Was this charity, evidently dedicated to the support of a banned terrorist organisation, shut down? No. Instead, the Charity Commission decided to "instruct the trustees to develop and implement robust controls to manage the charity's activities and the use of its premises."
Also in 2013, the Charity Commission opened an investigation into International Islamic Link, a taxpayer-funded Shi'ite charity that previously described itself as "the office of ... Ayatullah Nasir Makarem Shirazi." Aytollah Shirazi is one of the Iranian's regime most hardline clerics. He is known for issuing a fatwa for the murder of Iranian pro-democracy activist Roozbeh Farahanipour. He is also known for his unwavering commitment to Holocaust denial and his support for killing adulterers and homosexuals.
Once the Charity Commission opened an investigation into International Islamic Link, the organisation told the Charity Commission that they had no link with this Iranian cleric. Nevertheless, the Charity Commission, despite clear evidence to the contrary, declared that they were "satisfied" with the charity's response.
The Charity Commission treats the claims made by trustees of extremist charities as irrevocable truth, and responds to evidence of extremism merely by urging more stringent bureaucratic oversight.
In 2014, Gatestone Institute published information about the Islamic Network.
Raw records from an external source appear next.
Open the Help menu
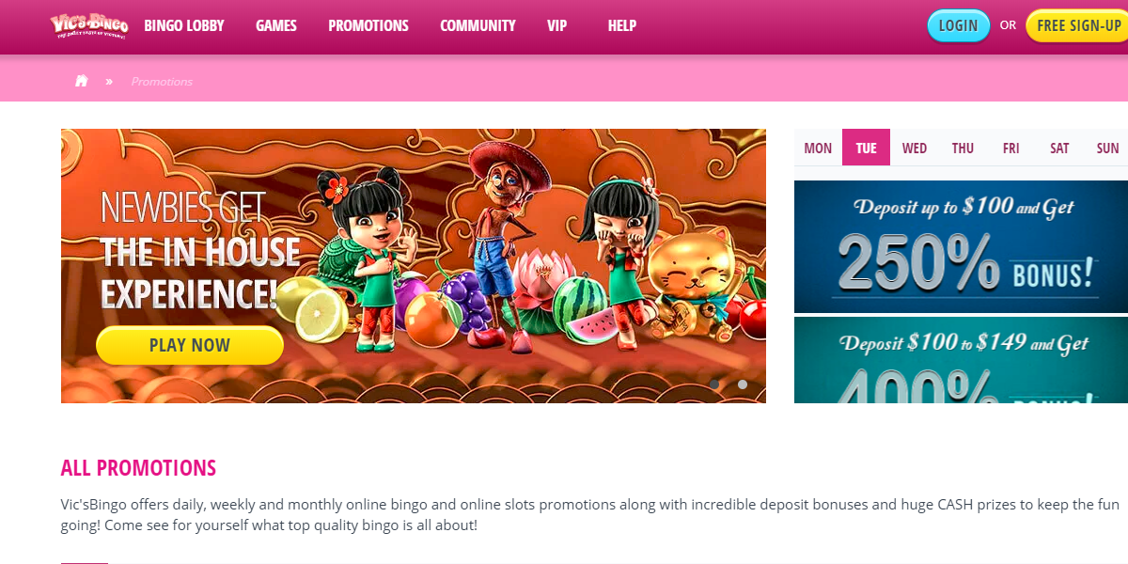tap(622, 25)
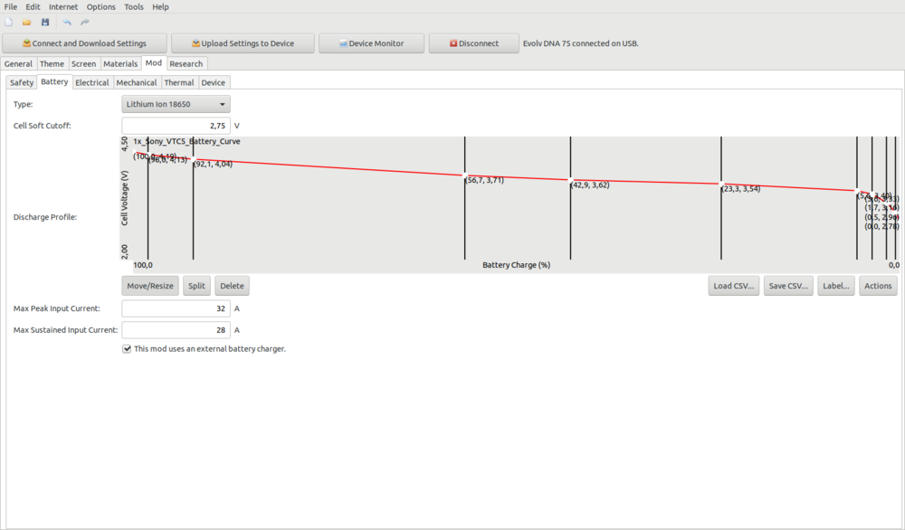The image size is (905, 530).
Task: Uncheck the external battery charger option
Action: pos(127,349)
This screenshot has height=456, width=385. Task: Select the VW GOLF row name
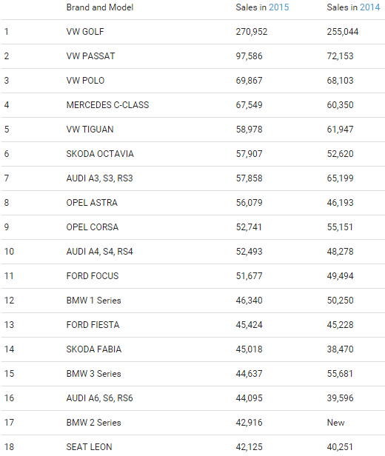(x=85, y=32)
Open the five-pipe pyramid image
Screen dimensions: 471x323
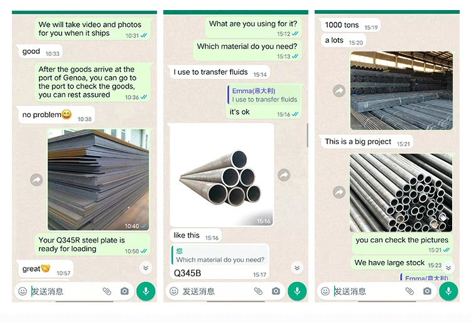(222, 175)
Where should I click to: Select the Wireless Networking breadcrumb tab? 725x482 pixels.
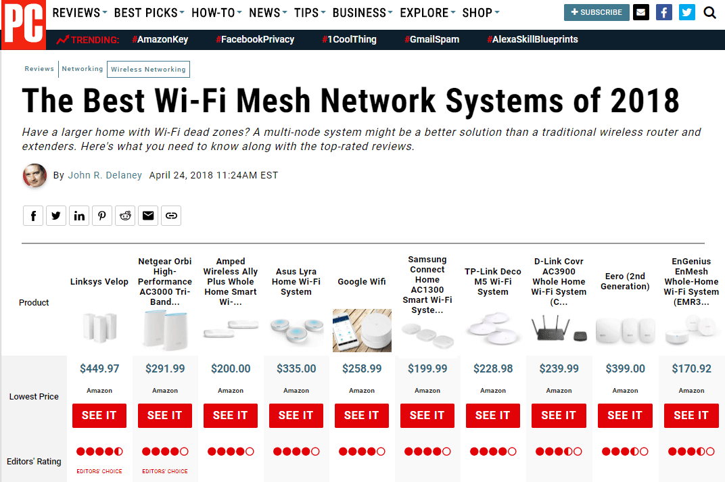(148, 70)
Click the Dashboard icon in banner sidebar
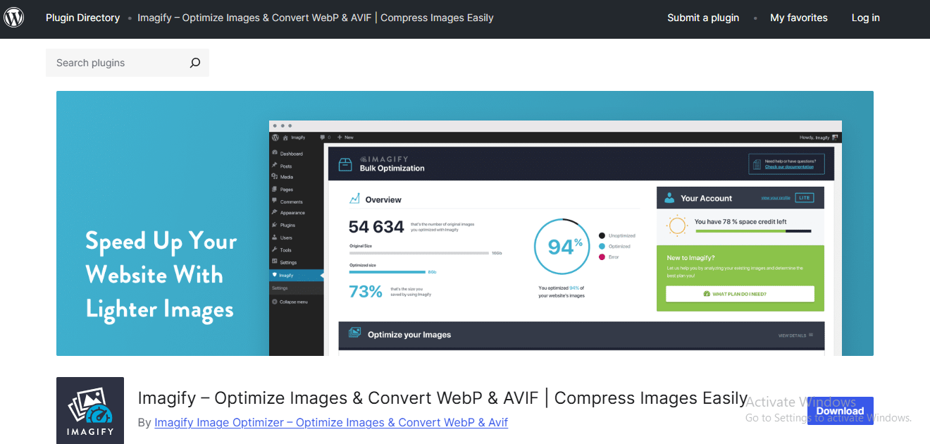Viewport: 930px width, 444px height. pyautogui.click(x=275, y=153)
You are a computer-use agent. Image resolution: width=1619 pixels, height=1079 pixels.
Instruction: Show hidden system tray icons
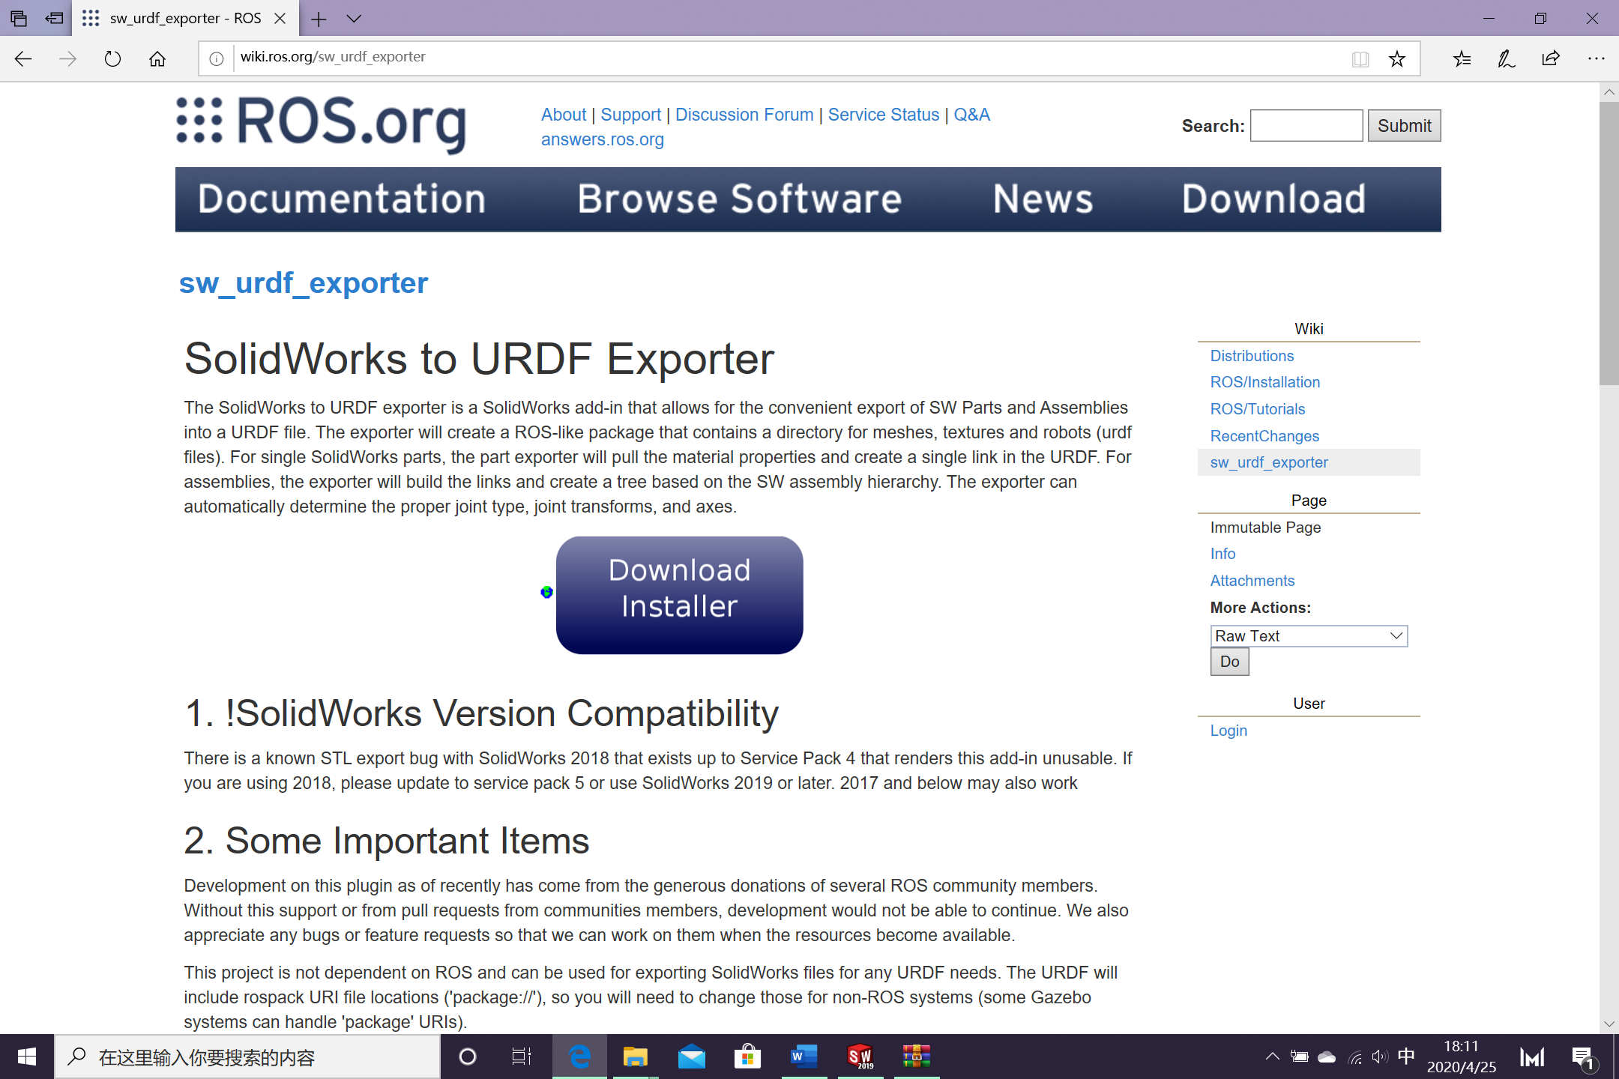1272,1057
This extremist group's website advocated the murder of apostates, encouraged Muslims to hate non-Muslims and claimed "The Jews scheme and crave after possessing the Muslim lands, as well as the lands of others." After investigating the charity, the Charity Commission decided to give the Islamic Network booklets titled, "How to manage risks in your charity."
The recent Charity Commission whitewash into the iERA is just one more example of a weak, ineffective charity regulator. Extremist charities are not private institutions: charitable status affords extraordinary legal and financial benefits, including the opportunity for radical Islamist organisations to claim government subsidies through a "tax-back" scheme named Gift Aid. Although the iERA's accounts do not mention the amount if receives from the Gift Aid program, the group encourages donors to "consent yes to gift aid."
If a private organisation wishes to promote non-violent, bigoted Islamist ideology, then a free society should allow them to do so. But no government should allow extremist networks to exploit charitable status. Shut these charities down, and ban those Islamist activists from ever again becoming trustees of a charitable organisation.